Problem requirements:
Rewrite the records from the line containing "is (800, 800)." through the line containing "Locate an element on the screen." as a JSON list of strings, one string per line, with blank lines skipped. Leave the pictures out.

Records shown:
######

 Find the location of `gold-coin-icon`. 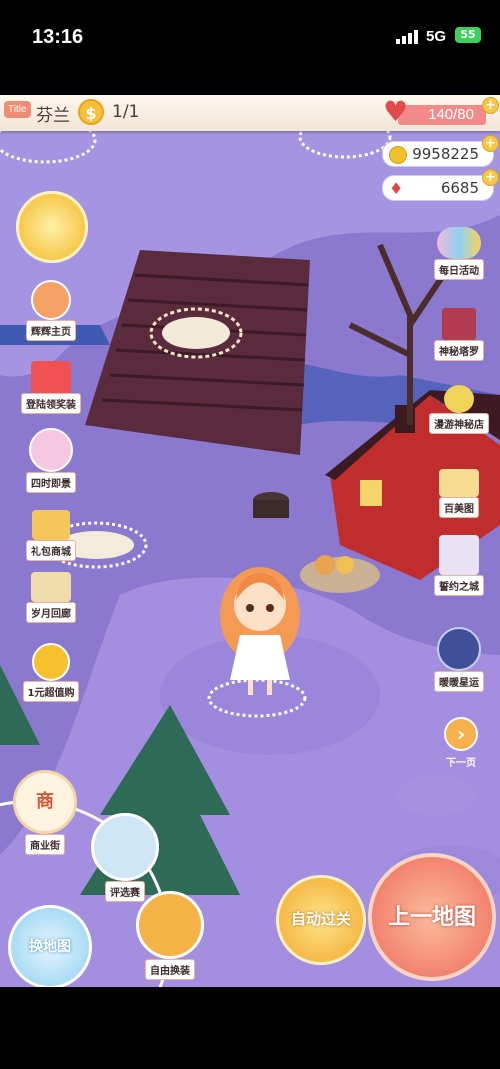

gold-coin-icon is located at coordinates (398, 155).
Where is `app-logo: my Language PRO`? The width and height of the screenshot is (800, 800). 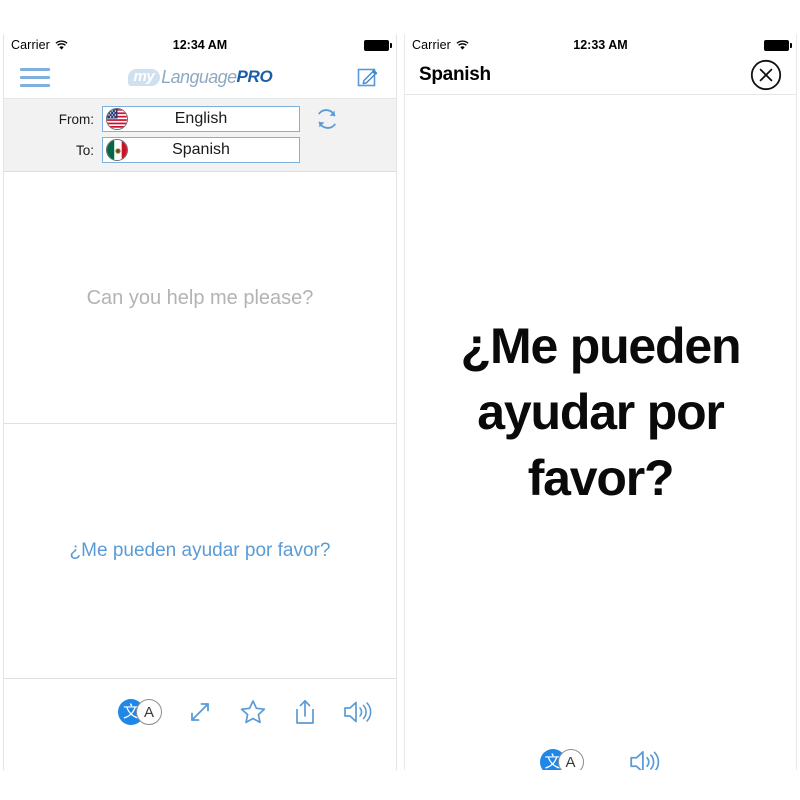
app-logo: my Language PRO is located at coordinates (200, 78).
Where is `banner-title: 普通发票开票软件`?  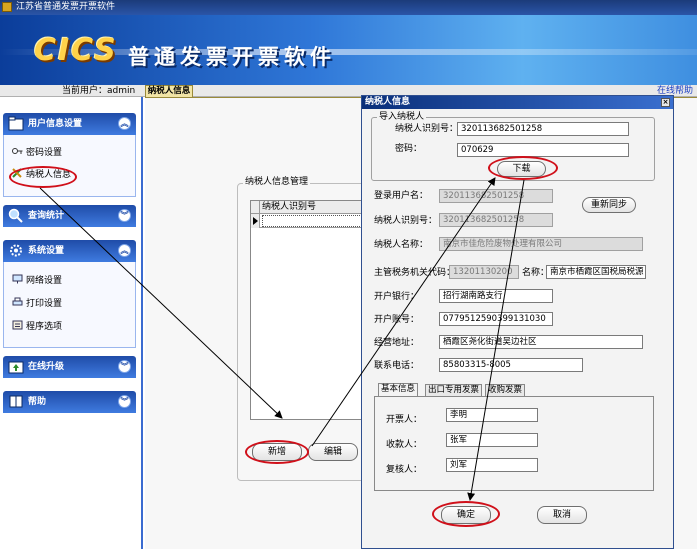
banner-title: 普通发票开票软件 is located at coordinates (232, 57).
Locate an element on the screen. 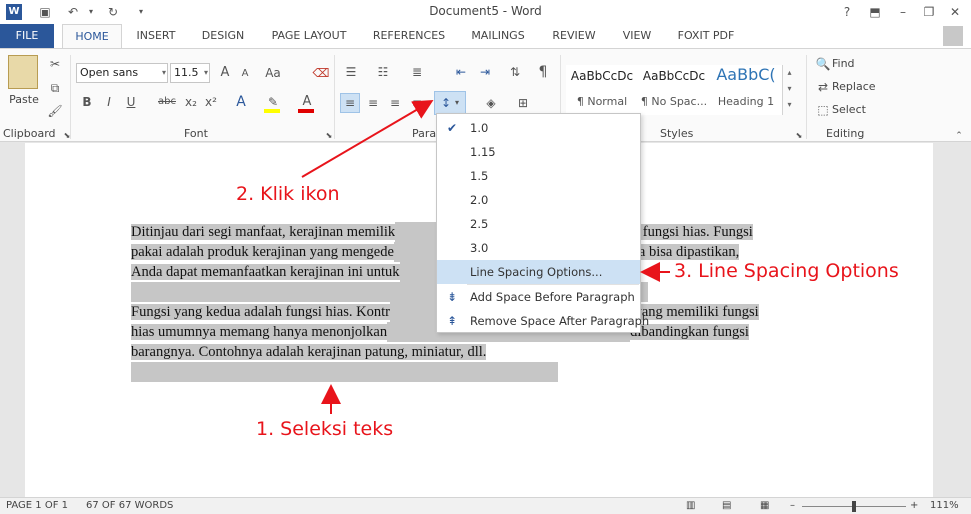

######

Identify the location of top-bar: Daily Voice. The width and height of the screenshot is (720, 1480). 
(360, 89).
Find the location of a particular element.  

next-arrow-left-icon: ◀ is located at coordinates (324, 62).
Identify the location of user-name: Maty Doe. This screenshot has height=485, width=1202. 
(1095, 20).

######

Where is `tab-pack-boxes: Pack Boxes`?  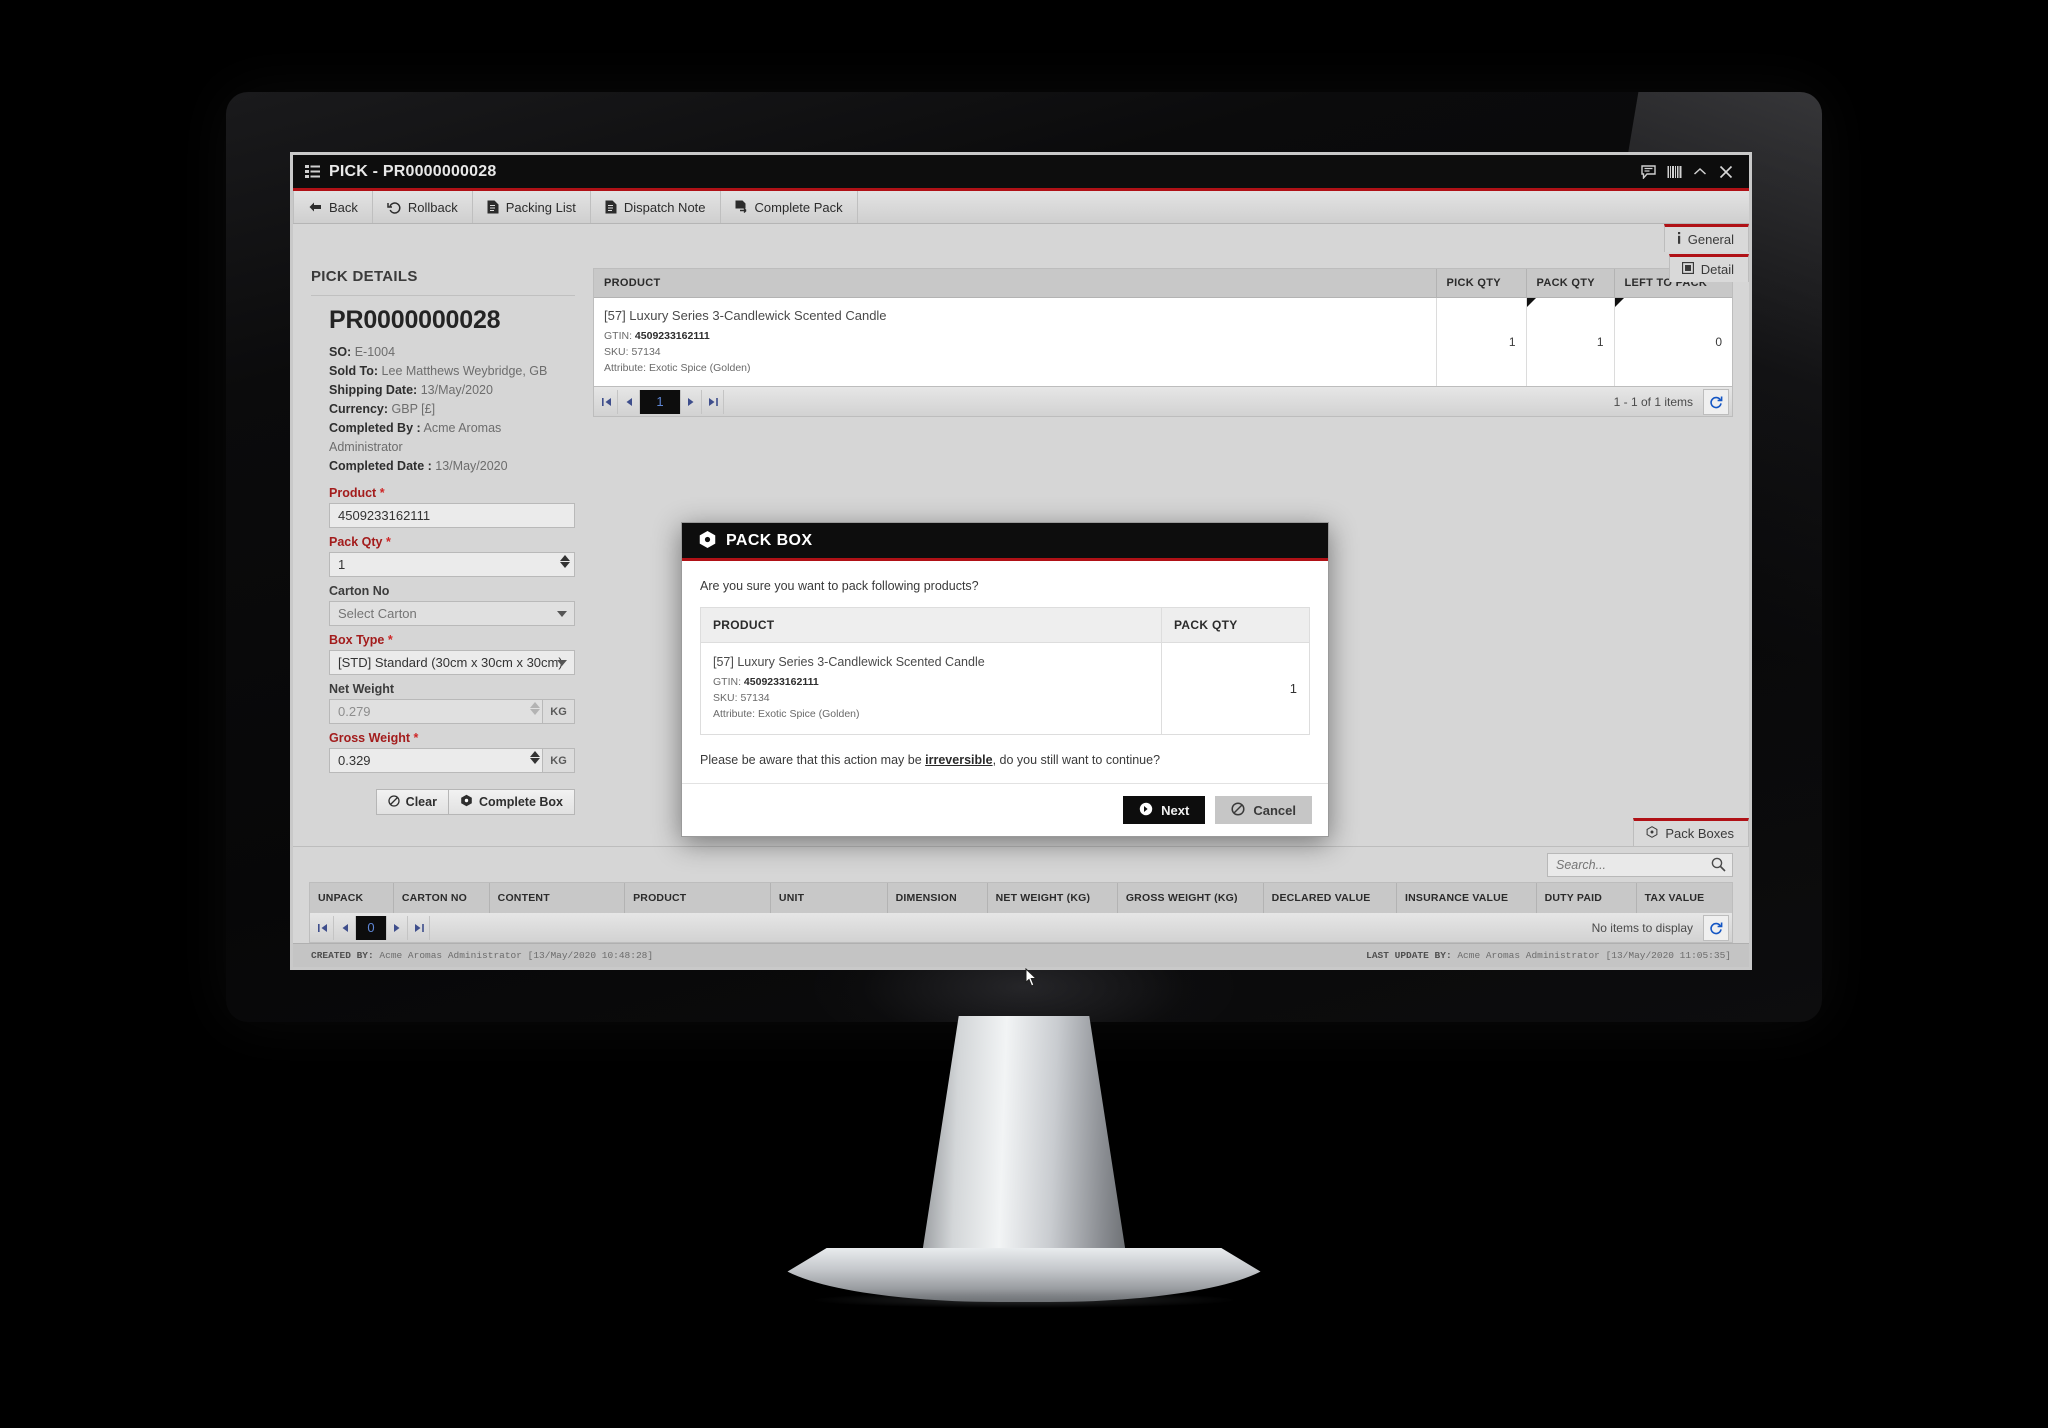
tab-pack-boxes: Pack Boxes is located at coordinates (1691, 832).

######

Result:
[
  "Where is `app-logo: my Language PRO`? The width and height of the screenshot is (800, 800). ",
  "app-logo: my Language PRO is located at coordinates (200, 78).",
  "Where is `banner-title: 普通发票开票软件`?  ",
  "banner-title: 普通发票开票软件 is located at coordinates (232, 57).",
  "Locate an element on the screen. "
]